* _The problem_
Copy the lines word for word, starting with the first one and ending after the line that contains "will (x=41, y=128).".

(Dataset entries)

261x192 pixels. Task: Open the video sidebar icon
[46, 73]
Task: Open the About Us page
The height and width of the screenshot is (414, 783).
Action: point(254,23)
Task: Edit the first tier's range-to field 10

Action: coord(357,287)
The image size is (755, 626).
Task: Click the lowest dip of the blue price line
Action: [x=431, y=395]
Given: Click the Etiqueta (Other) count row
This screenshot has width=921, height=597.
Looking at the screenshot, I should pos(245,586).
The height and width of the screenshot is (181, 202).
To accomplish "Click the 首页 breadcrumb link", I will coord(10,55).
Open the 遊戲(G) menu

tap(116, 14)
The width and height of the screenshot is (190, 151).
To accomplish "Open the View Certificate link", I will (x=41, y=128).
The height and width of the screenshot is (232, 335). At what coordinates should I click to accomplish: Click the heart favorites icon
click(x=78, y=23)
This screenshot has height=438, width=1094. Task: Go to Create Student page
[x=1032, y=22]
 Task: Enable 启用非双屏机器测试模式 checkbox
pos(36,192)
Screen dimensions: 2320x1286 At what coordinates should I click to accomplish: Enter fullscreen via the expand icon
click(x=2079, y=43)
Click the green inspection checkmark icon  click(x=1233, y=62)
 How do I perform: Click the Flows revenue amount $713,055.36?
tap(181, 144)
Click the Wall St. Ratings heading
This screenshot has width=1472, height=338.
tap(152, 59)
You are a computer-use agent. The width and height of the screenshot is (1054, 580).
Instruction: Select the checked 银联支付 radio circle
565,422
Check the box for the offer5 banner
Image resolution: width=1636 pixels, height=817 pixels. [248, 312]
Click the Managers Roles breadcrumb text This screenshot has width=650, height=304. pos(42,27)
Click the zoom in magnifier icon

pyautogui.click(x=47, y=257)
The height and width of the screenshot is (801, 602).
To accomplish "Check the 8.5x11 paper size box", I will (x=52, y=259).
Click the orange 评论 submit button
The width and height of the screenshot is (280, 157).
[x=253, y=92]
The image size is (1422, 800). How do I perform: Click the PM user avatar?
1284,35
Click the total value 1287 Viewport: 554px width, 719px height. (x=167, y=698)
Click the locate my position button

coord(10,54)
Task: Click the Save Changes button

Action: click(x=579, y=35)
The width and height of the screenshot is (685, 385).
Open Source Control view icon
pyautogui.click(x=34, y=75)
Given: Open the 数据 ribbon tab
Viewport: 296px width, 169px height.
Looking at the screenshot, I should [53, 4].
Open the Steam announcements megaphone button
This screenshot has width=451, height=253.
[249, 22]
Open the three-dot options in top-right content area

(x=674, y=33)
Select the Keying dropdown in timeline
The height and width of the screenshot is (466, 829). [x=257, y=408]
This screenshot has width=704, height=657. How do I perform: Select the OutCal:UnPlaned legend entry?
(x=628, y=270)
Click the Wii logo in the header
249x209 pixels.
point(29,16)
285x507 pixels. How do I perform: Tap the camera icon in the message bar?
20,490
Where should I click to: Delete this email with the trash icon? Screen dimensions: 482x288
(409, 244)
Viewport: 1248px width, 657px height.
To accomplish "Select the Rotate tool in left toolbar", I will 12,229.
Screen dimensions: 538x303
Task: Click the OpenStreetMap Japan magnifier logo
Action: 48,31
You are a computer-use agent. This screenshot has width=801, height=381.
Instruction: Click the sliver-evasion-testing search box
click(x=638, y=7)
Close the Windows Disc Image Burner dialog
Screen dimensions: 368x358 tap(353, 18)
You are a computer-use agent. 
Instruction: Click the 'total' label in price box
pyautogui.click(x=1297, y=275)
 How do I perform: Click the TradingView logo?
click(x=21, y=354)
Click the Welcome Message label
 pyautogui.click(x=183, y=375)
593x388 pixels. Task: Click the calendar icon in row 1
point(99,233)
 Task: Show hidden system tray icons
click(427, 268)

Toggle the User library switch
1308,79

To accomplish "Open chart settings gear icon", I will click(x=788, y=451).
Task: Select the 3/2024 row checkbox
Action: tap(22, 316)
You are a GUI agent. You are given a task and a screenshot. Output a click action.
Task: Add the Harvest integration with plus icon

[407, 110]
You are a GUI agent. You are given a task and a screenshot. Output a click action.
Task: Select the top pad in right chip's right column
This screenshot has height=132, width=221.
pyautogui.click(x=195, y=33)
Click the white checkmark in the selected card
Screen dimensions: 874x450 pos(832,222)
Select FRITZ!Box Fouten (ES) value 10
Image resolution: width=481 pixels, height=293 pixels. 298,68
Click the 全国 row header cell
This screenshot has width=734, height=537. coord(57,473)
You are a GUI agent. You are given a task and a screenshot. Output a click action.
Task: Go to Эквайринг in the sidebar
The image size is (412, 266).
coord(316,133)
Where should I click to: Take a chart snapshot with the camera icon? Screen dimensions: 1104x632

* _Full answer_
261x192 pixels. Task: Open the video sidebar icon
[46, 73]
Task: Open the About Us page
The height and width of the screenshot is (414, 783).
Action: point(254,23)
Task: Edit the first tier's range-to field 10

Action: coord(357,287)
The image size is (755, 626).
Task: Click the lowest dip of the blue price line
Action: [x=431, y=395]
Given: Click the Etiqueta (Other) count row
This screenshot has width=921, height=597.
Looking at the screenshot, I should pos(245,586).
The height and width of the screenshot is (181, 202).
To accomplish "Click the 首页 breadcrumb link", I will coord(10,55).
Open the 遊戲(G) menu

tap(116, 14)
The width and height of the screenshot is (190, 151).
To accomplish "Open the View Certificate link", I will (x=41, y=128).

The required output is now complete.